*** GIVEN TEXT ***

This seems to question Ocean consortium shareholding outside of the ROFO purchases (which were known to be in dispute).
I guess I have to add a little more opportunistically here to lower my cost basis. Price reaction is baffling however.
I don’t think the price reaction yesterday was baffling. The lawsuit news was definitely an incremental negative. It’s also becoming more clear that management and its allies are willing to go to great lengths to “steal” the company from shareholders at a low value.
I read the details of the ruling and agree with you Austin. $13.50 looks more likely now than $15.50 so the lower bid is my base case now.
News and filings regarding the $13.50 offer.
https://finance.yahoo.com/news/ehi-files-amended-transaction-statement-210000471.html
https://www.sec.gov/cgi-bin/browse-edgar?action=getcompany&CIK=0001517492&owner=exclude&count=40&hidefilings=0
IGC shares have been sold to Crawford (Chairman’s consortium) – ADS for $13.5 and Class B for $14.5. The same is likely to happen for GS shares. Both sale agreements leave IGC and GS upside is eventual company’s sale price will be higher.

*** GIVEN DATA ***

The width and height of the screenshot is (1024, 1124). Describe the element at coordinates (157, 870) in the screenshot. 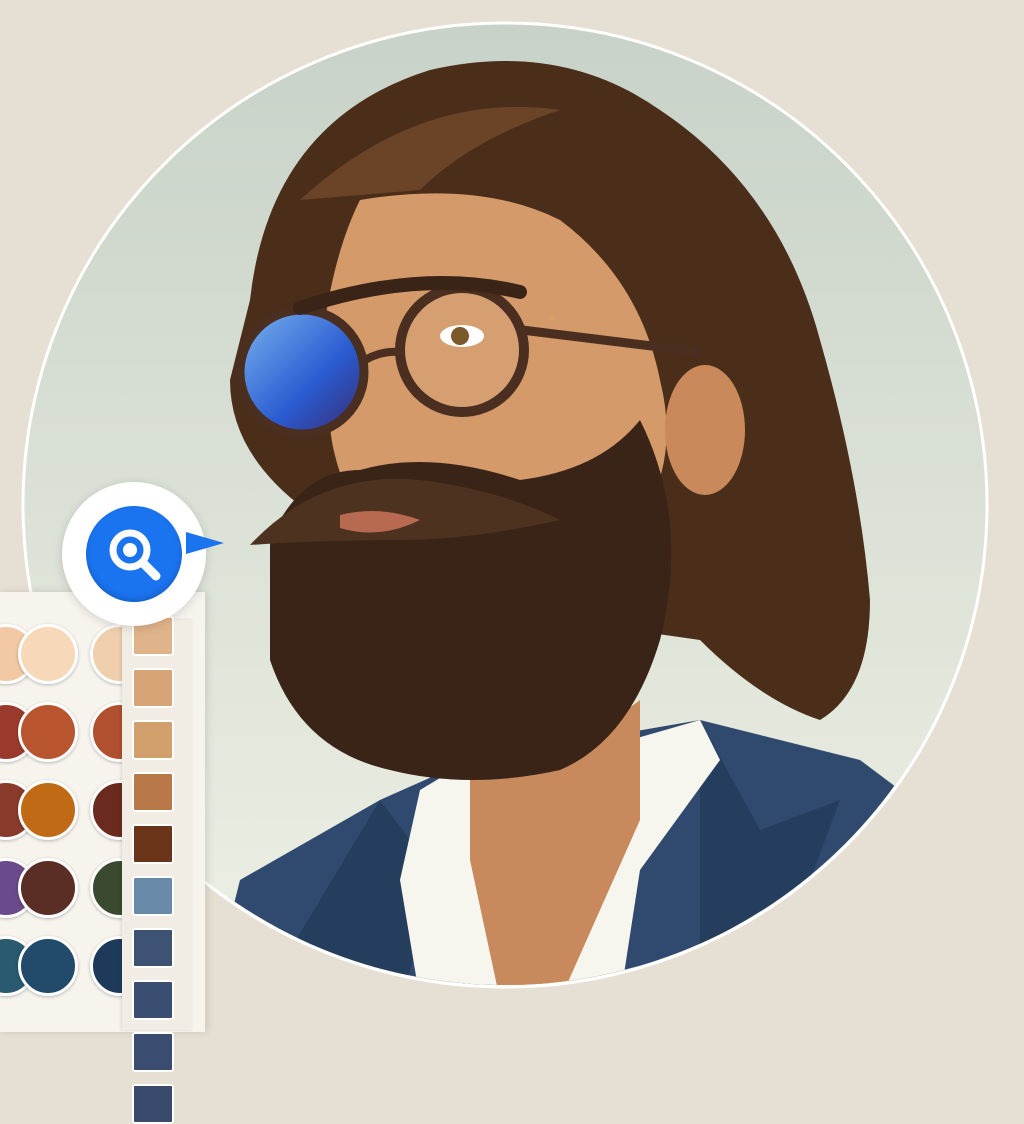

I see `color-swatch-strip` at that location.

***

WHAT IS NEEDED:
Continue the shareholder discussion above about the $13.50 offer, picking up after its final comment.

TASK ANSWER:
https://www.sec.gov/Archives/edgar/data/1180453/000119312518247631/d604329dsc13da.htm
On the other side of this fight, Ctrip spun-off it’s interest in Shanghai XiCui – ownership of this entity was the key objection from the company (claiming Ctrip was competitor due to this) opposing higher offer. Ctrip still has not been granted access to perform due diligence.
https://www.sec.gov/Archives/edgar/data/1269238/000110465918050359/a18-12799_1sc13e3a.htm
So is this good news or bad news?
so many players here. dt, so what do you think this means for the rest of us holding the ADS?
With share purchase agreements from IGC and GS Chairman’s consortium ($13.5 offer) now has more voting power than the Ocean/Ctrip consortium ($15.5 offer), but still not sufficient to close the deal outright (2/3 majority required). So this part of news was definitely negative. However, news that Ctrip has spun-off Shanghai XiCui is definitely a positive as EHIC board now lost the key argument for not engaging in further talks with Ctrip/Ocean.
I think this deal will close one way or another and with shares trading below the lower offer and activists fighting battles to increase the offer price I am quite comfortable holding the position.
I wish us small fries could cut the same purchase agreements with the Chairman and get taken out right now at $13.50.
more news out August 21st- Ocean Link and Ctrip can keep their 33.2% voting power https://www.marketwatch.com/press-release/the-ocean-link-consortium-secures-blocking-vote-in-ehi-car-services-take-private-transaction-2018-08-21-2202460
probably only due to macro picture but EHIC is down today to ~$11.25; could be good entry point if $13.50 buyout is still looking intact (20% returns)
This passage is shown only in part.